◆ CHALLENGE
Pull out each line of the records below that contains the word "with".

(Data drawn from a collection)
--- Start ---

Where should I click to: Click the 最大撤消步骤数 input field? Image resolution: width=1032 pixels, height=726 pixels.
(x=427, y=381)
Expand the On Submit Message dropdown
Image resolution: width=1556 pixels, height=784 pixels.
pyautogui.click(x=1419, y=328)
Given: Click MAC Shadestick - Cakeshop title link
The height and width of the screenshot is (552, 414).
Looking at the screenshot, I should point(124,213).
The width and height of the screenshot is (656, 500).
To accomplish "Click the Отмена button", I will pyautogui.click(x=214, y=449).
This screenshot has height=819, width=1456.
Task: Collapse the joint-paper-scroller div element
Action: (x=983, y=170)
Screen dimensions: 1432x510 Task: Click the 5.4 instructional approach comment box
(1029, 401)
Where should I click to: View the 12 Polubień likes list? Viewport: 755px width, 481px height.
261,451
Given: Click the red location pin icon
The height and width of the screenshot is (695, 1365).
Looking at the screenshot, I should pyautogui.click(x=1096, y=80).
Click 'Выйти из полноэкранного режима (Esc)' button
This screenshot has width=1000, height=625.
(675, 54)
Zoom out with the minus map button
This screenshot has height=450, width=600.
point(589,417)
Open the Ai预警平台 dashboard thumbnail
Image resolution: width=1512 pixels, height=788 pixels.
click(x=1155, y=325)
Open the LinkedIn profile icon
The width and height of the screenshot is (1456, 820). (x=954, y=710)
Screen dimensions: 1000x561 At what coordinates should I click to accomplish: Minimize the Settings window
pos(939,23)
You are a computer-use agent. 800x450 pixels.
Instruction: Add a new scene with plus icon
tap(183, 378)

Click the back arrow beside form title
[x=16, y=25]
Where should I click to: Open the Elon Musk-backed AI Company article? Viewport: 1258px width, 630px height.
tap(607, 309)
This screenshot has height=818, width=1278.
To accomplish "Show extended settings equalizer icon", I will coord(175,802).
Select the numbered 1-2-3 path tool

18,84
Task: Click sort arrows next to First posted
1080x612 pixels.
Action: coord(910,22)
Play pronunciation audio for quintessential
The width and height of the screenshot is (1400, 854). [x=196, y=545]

--- End ---

◆ RESULT
Zoom out with the minus map button
Instruction: Add a new scene with plus icon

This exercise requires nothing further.